Мишке хотелось заплакать. Он уже почти верил в реальность происходящего. Из-за океана появился край солнечного диска. Мелкие волны лениво плескались о берег. С него сняли наручники.

— Покури перед смертью, — сказал по-русски крепкий парень с «Кольтом» в открытой кобуре у бедра и выплюнул окурок на гальку. Дымок «Пэлл-Мэлла» щекотал ноздри. Сигаретный дым был единственной нитью, связывающей его с реальным миром. Да еще рукоятка «кольта». Он потянулся к окурку. Получилось мотивированно. Естественно. Но когда он рванулся к кобуре, его встретил удар ботинка в грудь.

— Toughguy! — повторил с издевкой натовец. И добавил по-русски: — Жаль, но хорошего обращения ты не понимаешь.

Мишку подхватили под руки и потащили к серой скале. Длинные тени уперлись в подножие камня. «Там меня и грохнут», — подумал он отрешенно. Над головой звучала английская речь. Он не прислушивался, не пытался вникнуть. Зачем?

Его поставили на колени. Перед глазами была серая, изрезанная морщинами спина камня и его собственная черная тень. Враги слегка разошлись и двинулись обратно. Мишка медленно встал на ноги. Повернуться лицом к врагам сил уже не хватило.

— Героя изображаешь? — спросил голос за спиной. Лязгнул затвор. Спустя секунду — другой.

Очередь ударила в скалу сантиметрах в двадцати от левого плеча. Брызнула каменная крошка, обожгла запястье. Одновременно бабахнул «Кольт М-1911», — сорок пятый калибр громыхнул как пушка. Пуля, визжа, срикошетила вверх. Гурецкий стоял неподвижно.
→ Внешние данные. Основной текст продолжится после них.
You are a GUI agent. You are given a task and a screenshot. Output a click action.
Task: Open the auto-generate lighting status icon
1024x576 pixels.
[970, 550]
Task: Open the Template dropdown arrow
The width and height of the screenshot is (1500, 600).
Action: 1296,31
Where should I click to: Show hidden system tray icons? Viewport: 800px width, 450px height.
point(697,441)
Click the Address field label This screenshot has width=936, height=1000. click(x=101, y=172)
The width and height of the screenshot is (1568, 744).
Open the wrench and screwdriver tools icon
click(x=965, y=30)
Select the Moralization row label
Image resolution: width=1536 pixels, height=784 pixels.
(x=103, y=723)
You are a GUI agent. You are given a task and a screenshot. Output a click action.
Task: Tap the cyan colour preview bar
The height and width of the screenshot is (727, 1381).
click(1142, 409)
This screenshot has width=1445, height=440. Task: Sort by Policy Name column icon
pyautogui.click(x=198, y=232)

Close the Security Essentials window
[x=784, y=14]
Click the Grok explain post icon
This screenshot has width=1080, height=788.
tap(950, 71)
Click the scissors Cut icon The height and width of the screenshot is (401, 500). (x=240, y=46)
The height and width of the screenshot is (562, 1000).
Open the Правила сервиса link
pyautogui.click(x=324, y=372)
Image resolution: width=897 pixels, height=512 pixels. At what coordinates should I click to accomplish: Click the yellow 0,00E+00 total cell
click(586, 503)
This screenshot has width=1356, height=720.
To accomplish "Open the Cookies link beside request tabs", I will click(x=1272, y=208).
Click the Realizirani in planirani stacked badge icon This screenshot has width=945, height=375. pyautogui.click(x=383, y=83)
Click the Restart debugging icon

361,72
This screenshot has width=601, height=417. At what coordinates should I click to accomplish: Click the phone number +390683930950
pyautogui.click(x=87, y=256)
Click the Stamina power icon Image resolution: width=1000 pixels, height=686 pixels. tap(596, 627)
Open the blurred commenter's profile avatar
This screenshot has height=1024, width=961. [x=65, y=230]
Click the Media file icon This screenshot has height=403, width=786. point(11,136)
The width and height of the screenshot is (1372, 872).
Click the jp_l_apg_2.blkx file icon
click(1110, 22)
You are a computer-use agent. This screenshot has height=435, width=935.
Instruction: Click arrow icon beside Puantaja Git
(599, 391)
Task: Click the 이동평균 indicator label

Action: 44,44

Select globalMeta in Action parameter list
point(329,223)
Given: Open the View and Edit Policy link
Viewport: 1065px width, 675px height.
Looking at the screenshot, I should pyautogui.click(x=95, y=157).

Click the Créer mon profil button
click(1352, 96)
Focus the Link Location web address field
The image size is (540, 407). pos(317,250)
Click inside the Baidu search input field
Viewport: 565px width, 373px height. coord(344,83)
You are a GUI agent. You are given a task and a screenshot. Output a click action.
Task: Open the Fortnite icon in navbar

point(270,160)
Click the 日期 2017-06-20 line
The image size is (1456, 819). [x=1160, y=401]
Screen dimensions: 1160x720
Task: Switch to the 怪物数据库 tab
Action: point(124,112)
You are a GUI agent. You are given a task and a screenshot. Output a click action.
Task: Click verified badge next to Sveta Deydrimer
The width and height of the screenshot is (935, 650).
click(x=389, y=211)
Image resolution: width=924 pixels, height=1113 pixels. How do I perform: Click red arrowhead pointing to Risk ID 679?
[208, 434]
— Зачет, морпех, — сказал знакомый голос за спиной. — Штаны сухие?

Гурецкий мотнул головой, отгоняя воспоминание. Он подъехал к дому. Радиомаячок в заднем бампере непрерывно посылал невидимые сигналы. Их принимали в двух машинах наружного наблюдения.

— Разувайтесь, проходите в кухню, — сказал Солодов. Он смотрел совершенно спокойно. Так, как будто к нему каждый день приходили люди с заявлением: я скрываюсь!

Птица тяжело опустился на стул. Только сейчас он понял, насколько устал. Он привалился спиной к стене. Нагнуться, чтобы расшнуровать ботинки, боялся. Понимал — упадет и встать уже не сможет.

— Вы ранены? — раздался голос издалека, и Птица не сразу сообразил, что обращаются к нему. Он отрицательно мотнул головой.

— Тогда давайте завтракать. Есть яичница, сосиски, кофе.

Но Птица уже плыл, плыл, плыл. Шумели на ветру веерные пальмы, лениво двигались плоты по мутной воде Малах-Гош, и негромко тикал китайский будильник без минутной стрелки. Цапля на циферблате подмигивала круглым глазом. Темнота.